::: Records for the exercise :::

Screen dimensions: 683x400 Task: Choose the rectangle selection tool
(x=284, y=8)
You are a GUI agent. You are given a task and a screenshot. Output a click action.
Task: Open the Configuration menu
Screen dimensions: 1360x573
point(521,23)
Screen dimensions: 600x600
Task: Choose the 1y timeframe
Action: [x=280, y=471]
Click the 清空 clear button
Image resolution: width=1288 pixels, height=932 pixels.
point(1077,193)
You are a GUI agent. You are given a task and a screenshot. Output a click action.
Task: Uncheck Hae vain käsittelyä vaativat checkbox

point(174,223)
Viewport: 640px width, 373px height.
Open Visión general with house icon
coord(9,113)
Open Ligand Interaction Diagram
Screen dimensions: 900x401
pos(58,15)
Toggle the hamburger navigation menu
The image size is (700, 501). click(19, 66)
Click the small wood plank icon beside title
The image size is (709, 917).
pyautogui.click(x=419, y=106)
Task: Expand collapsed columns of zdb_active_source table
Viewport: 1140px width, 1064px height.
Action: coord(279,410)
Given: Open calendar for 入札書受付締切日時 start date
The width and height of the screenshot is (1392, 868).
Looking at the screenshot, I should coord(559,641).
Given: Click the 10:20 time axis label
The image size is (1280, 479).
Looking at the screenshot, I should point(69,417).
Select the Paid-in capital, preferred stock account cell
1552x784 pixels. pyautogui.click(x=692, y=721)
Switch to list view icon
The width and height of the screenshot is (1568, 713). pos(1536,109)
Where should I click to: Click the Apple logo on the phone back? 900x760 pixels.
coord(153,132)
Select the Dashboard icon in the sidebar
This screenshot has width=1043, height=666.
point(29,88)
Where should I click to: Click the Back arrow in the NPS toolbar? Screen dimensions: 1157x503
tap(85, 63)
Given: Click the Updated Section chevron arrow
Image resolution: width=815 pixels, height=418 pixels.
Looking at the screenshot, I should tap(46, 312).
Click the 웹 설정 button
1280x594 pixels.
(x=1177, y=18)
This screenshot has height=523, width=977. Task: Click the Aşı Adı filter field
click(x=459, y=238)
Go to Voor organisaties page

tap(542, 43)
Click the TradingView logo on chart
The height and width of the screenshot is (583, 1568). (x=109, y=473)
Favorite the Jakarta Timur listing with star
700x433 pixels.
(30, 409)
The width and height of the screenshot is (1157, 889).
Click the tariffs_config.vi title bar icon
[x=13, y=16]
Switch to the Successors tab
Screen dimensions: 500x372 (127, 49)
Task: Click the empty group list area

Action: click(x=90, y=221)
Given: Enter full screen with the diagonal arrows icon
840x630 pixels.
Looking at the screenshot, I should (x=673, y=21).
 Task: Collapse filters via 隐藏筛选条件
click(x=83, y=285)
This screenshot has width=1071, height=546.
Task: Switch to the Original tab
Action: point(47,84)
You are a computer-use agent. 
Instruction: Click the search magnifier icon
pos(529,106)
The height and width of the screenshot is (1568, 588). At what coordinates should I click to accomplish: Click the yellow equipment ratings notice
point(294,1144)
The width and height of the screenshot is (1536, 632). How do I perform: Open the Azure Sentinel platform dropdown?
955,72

:::

*Aim of the exercise*: Can you copy all of the rows above line for line, with nothing changed?

*Answer for this exercise*:
Screen dimensions: 683x400 Task: Choose the rectangle selection tool
(x=284, y=8)
You are a GUI agent. You are given a task and a screenshot. Output a click action.
Task: Open the Configuration menu
Screen dimensions: 1360x573
point(521,23)
Screen dimensions: 600x600
Task: Choose the 1y timeframe
Action: [x=280, y=471]
Click the 清空 clear button
Image resolution: width=1288 pixels, height=932 pixels.
point(1077,193)
You are a GUI agent. You are given a task and a screenshot. Output a click action.
Task: Uncheck Hae vain käsittelyä vaativat checkbox

point(174,223)
Viewport: 640px width, 373px height.
Open Visión general with house icon
coord(9,113)
Open Ligand Interaction Diagram
Screen dimensions: 900x401
pos(58,15)
Toggle the hamburger navigation menu
The image size is (700, 501). click(19, 66)
Click the small wood plank icon beside title
The image size is (709, 917).
pyautogui.click(x=419, y=106)
Task: Expand collapsed columns of zdb_active_source table
Viewport: 1140px width, 1064px height.
Action: coord(279,410)
Given: Open calendar for 入札書受付締切日時 start date
The width and height of the screenshot is (1392, 868).
Looking at the screenshot, I should coord(559,641).
Given: Click the 10:20 time axis label
The image size is (1280, 479).
Looking at the screenshot, I should point(69,417).
Select the Paid-in capital, preferred stock account cell
1552x784 pixels. pyautogui.click(x=692, y=721)
Switch to list view icon
The width and height of the screenshot is (1568, 713). pos(1536,109)
Where should I click to: Click the Apple logo on the phone back? 900x760 pixels.
coord(153,132)
Select the Dashboard icon in the sidebar
This screenshot has width=1043, height=666.
point(29,88)
Where should I click to: Click the Back arrow in the NPS toolbar? Screen dimensions: 1157x503
tap(85, 63)
Given: Click the Updated Section chevron arrow
Image resolution: width=815 pixels, height=418 pixels.
Looking at the screenshot, I should tap(46, 312).
Click the 웹 설정 button
1280x594 pixels.
(x=1177, y=18)
This screenshot has height=523, width=977. Task: Click the Aşı Adı filter field
click(x=459, y=238)
Go to Voor organisaties page

tap(542, 43)
Click the TradingView logo on chart
The height and width of the screenshot is (583, 1568). (x=109, y=473)
Favorite the Jakarta Timur listing with star
700x433 pixels.
(30, 409)
The width and height of the screenshot is (1157, 889).
Click the tariffs_config.vi title bar icon
[x=13, y=16]
Switch to the Successors tab
Screen dimensions: 500x372 (127, 49)
Task: Click the empty group list area

Action: click(x=90, y=221)
Given: Enter full screen with the diagonal arrows icon
840x630 pixels.
Looking at the screenshot, I should (x=673, y=21).
 Task: Collapse filters via 隐藏筛选条件
click(x=83, y=285)
This screenshot has width=1071, height=546.
Task: Switch to the Original tab
Action: point(47,84)
You are a computer-use agent. 
Instruction: Click the search magnifier icon
pos(529,106)
The height and width of the screenshot is (1568, 588). At what coordinates should I click to accomplish: Click the yellow equipment ratings notice
point(294,1144)
The width and height of the screenshot is (1536, 632). How do I perform: Open the Azure Sentinel platform dropdown?
955,72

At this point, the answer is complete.